# Rounded Corner Aquariums



## Aqua sobriquet (19 Mar 2012)

I rather like the look of this but they don't seem to be available in a suitable size:

http://www.seapets.co.uk/products/aquar ... ducts.html

Does anyone else else make glass tanks with rounded corners in a good range of sizes? I'm probably looking at 900 x 500 x 500 or maybe a tad smaller if I can get it.


----------



## BigTom (19 Mar 2012)

Aqua One have a range of round corner tanks ('AquaStyle', I think?) up to about that sort of size.


----------



## Aqua sobriquet (19 Mar 2012)

Thanks,I'll have a look!


----------



## foxfish (19 Mar 2012)

Interpet make a range http://www.petplanet.co.uk/product.asp? ... f_id=53525

I was looking at a round corner tank a few year back & there were some great tanks on the market, all chinese made in the same factory, although sold under different names!

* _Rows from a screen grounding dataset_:
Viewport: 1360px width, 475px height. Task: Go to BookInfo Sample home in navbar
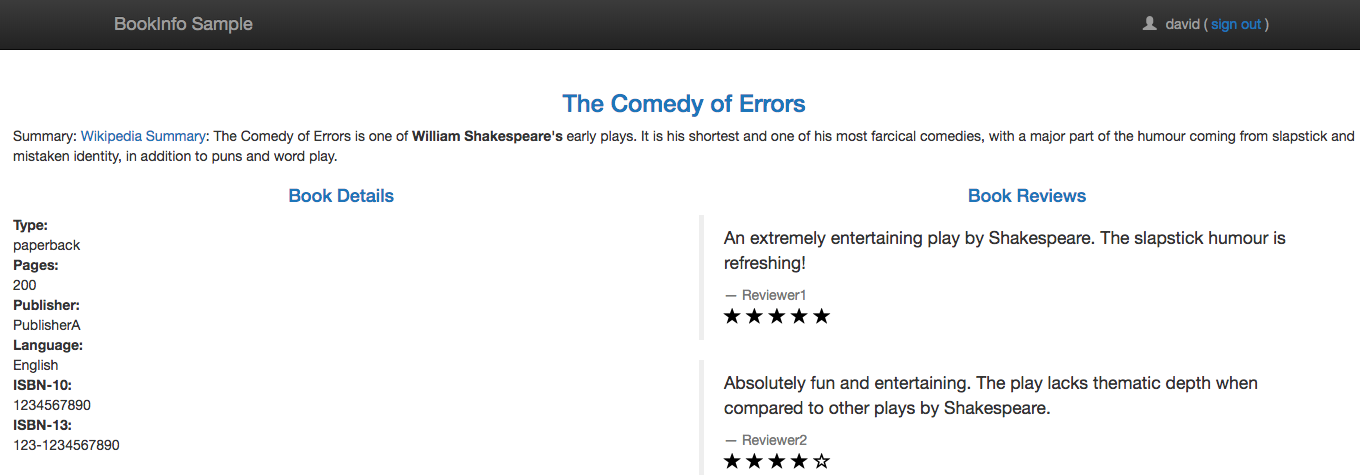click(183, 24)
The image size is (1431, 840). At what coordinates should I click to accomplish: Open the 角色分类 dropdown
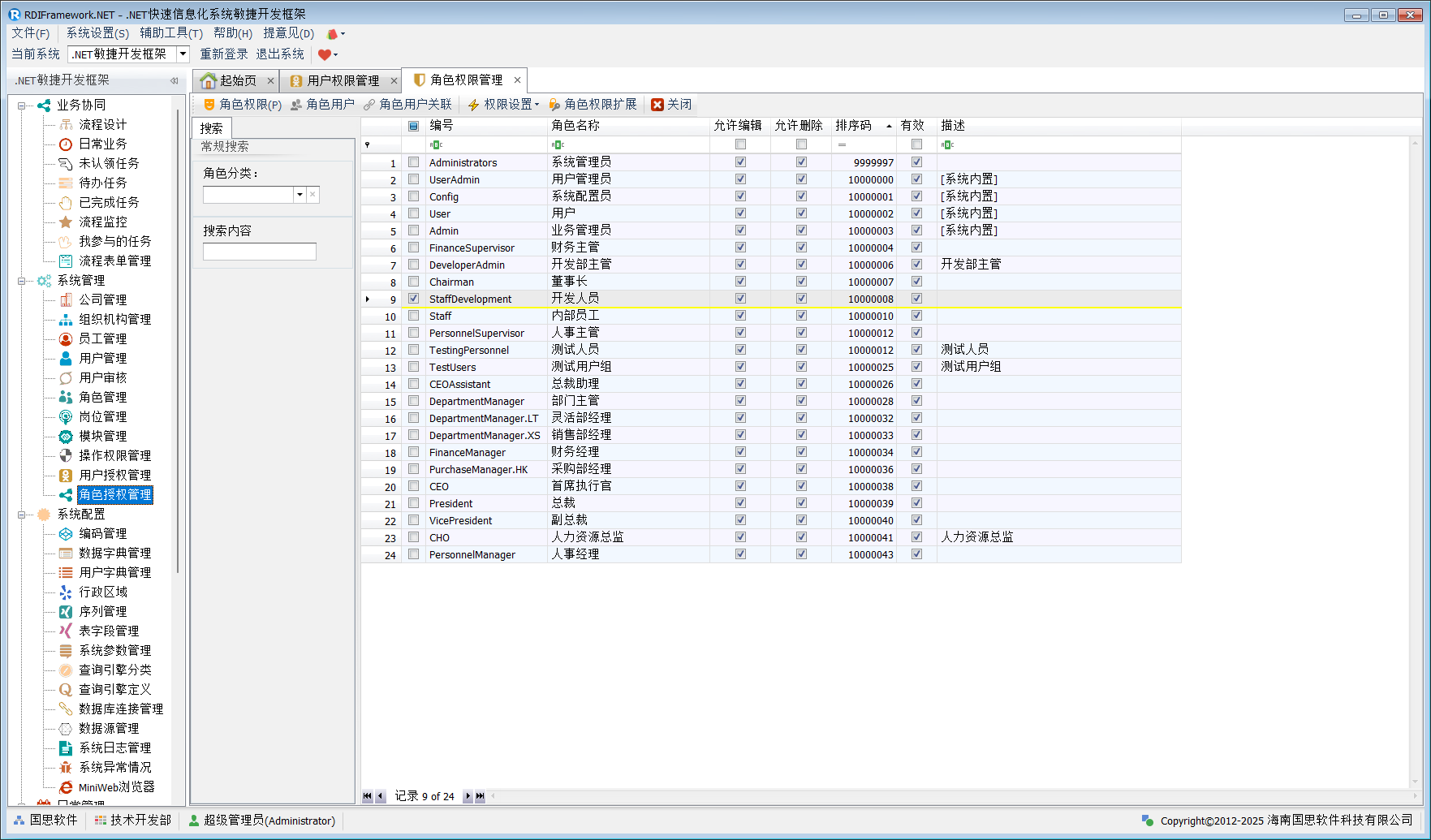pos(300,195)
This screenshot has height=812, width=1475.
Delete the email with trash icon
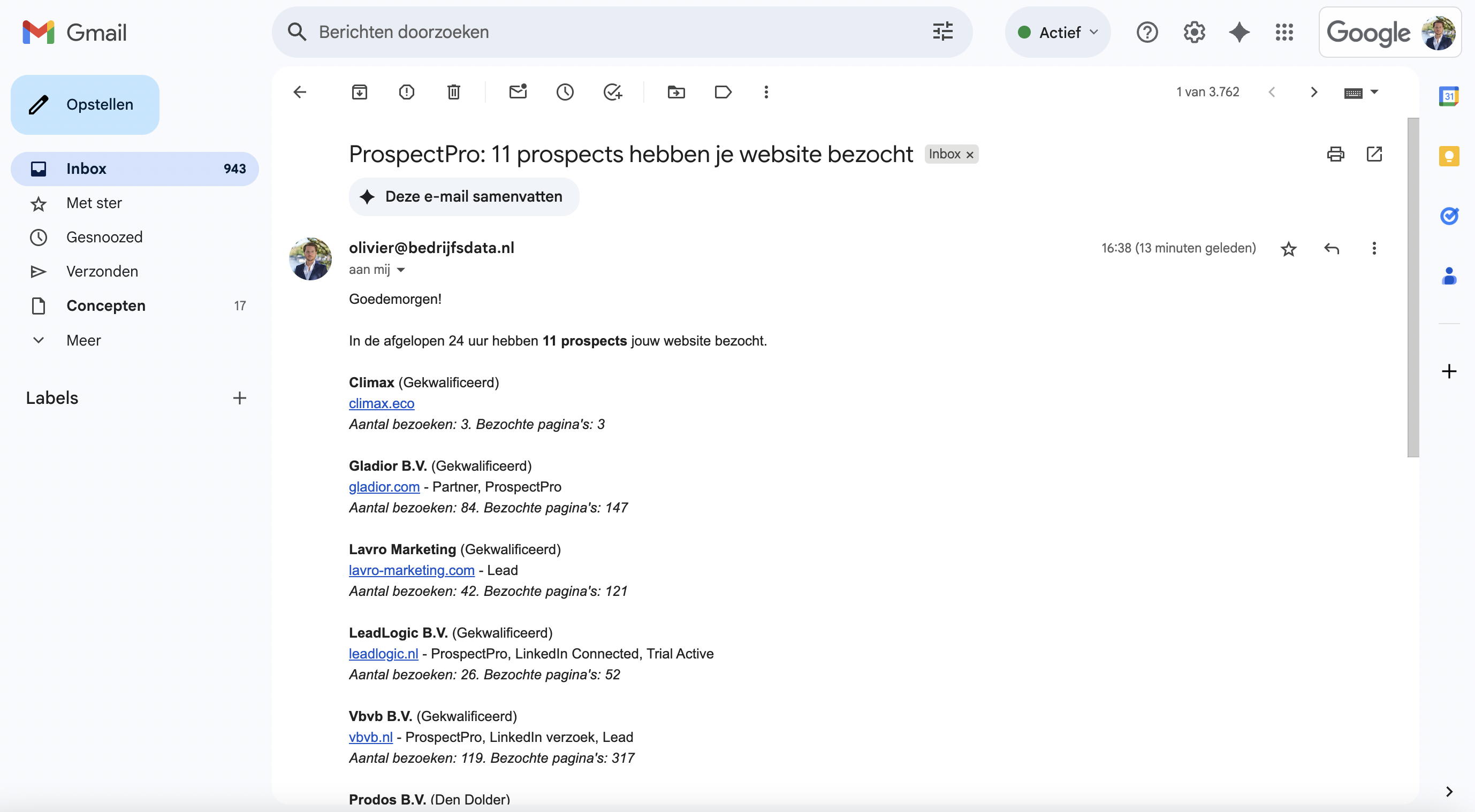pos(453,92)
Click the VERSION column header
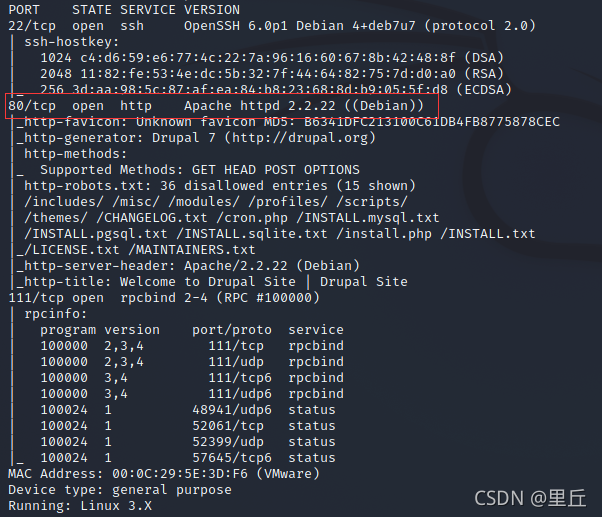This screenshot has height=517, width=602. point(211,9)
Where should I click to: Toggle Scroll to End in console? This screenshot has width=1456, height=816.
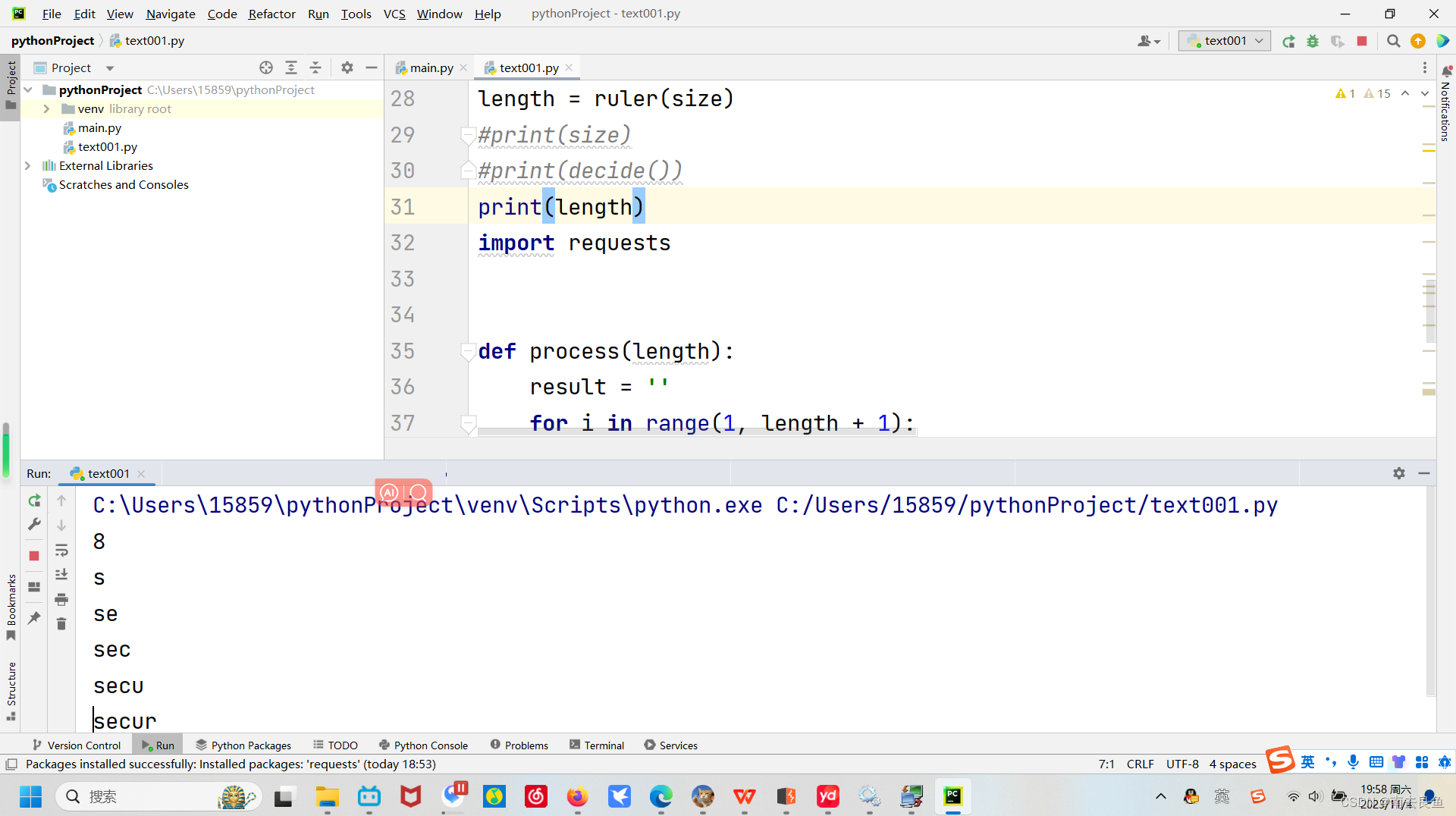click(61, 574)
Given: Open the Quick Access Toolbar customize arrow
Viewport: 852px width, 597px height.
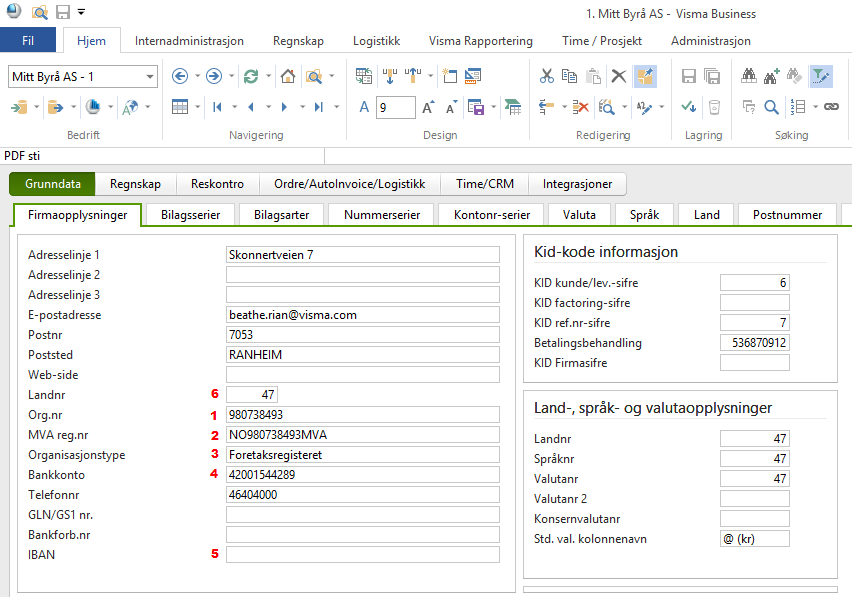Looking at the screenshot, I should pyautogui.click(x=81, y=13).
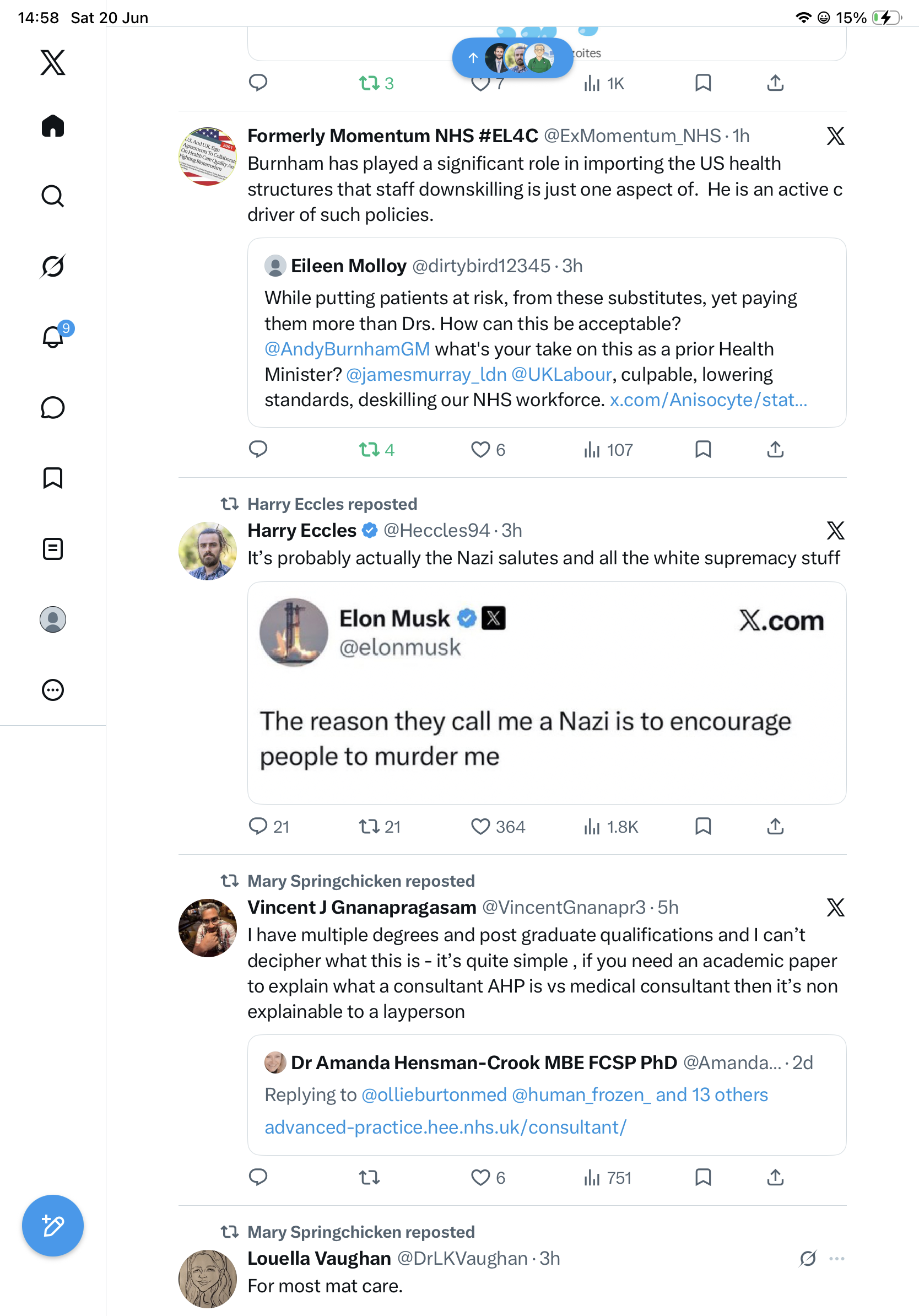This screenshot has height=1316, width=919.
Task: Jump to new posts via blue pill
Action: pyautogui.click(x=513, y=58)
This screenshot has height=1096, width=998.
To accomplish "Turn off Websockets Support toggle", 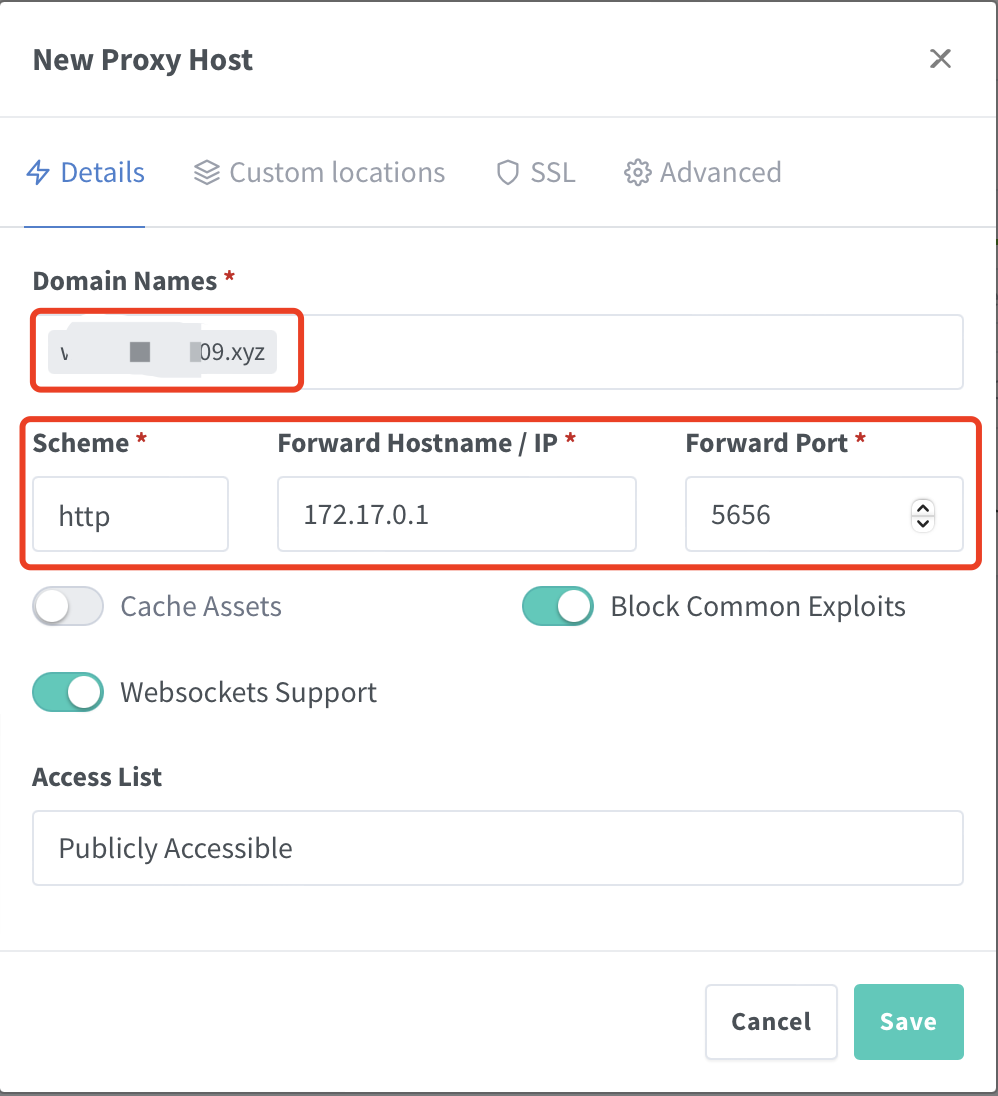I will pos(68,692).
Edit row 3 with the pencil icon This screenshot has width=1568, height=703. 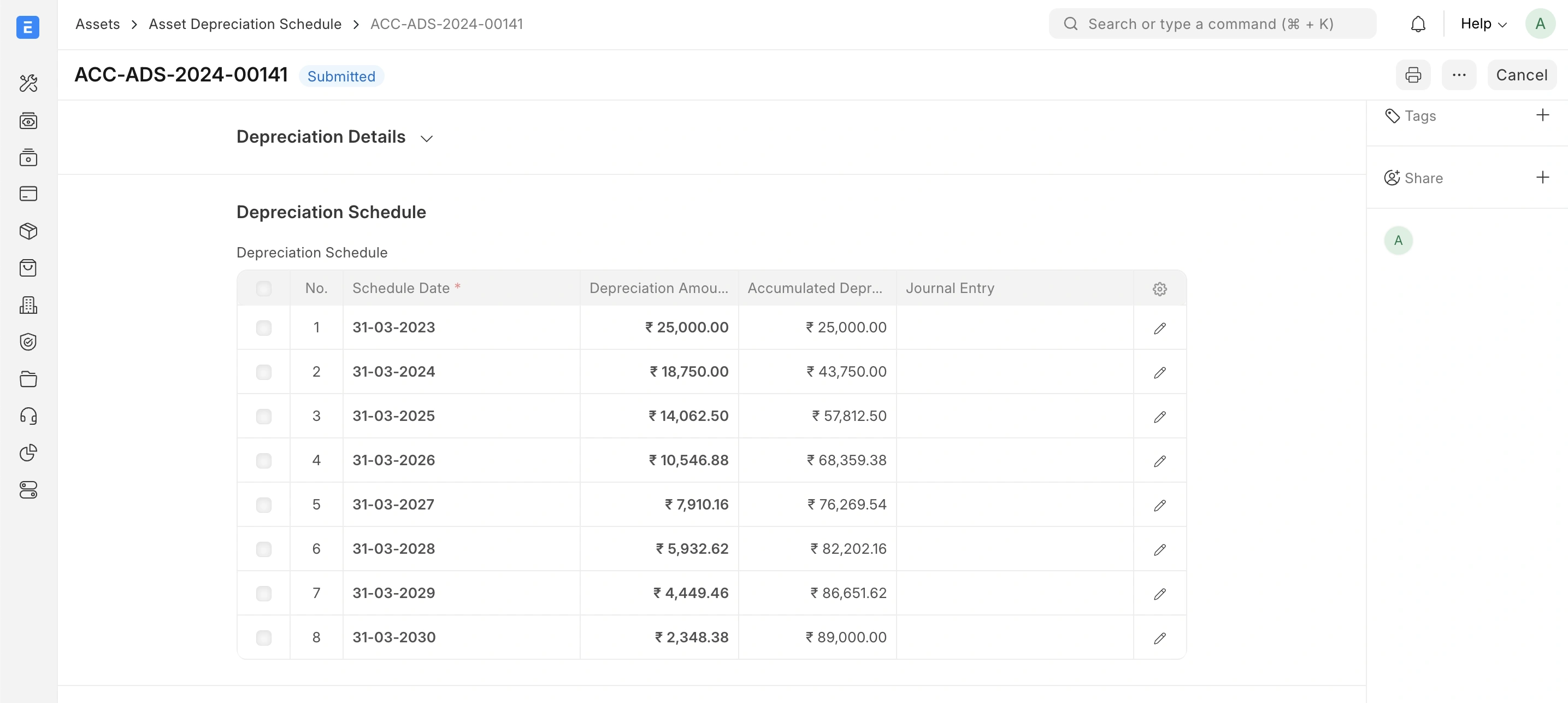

* _JOBS_:
• 1. Answer these about the rounded corner aquarium thread:
(a) What tank size does the first poster have in mind?
(b) Which maker does BigTom name as having a range of round corner tanks?
(c) According to foxfish, where were the round corner tanks seen a few years back made?
• 2. Carry on the rounded corner aquarium thread after its last post.
This data has no connection to the aquarium thread.

* _RESPONSES TO THE TASKS_:
• 1.
(a) 900 x 500 x 500, or a bit smaller if available.
(b) Aqua One.
(c) In China, all in the same factory, though sold under different names.

• 2.
The ones that really appealed to me were being sold as "Turtle tanks" they had great dimensions being wide & shallow but after a quick look on the web I could not find any for sale.
However my locale outlet still has several of the 90 x 50 x 40h for sale....


----------



## dean (20 Apr 2012)

Superfish have them too
I think MA have them as an own brand


----------



## curefan (20 Apr 2012)

I was told that you get an obscure view when you look at them from an angle...this put me off a bit!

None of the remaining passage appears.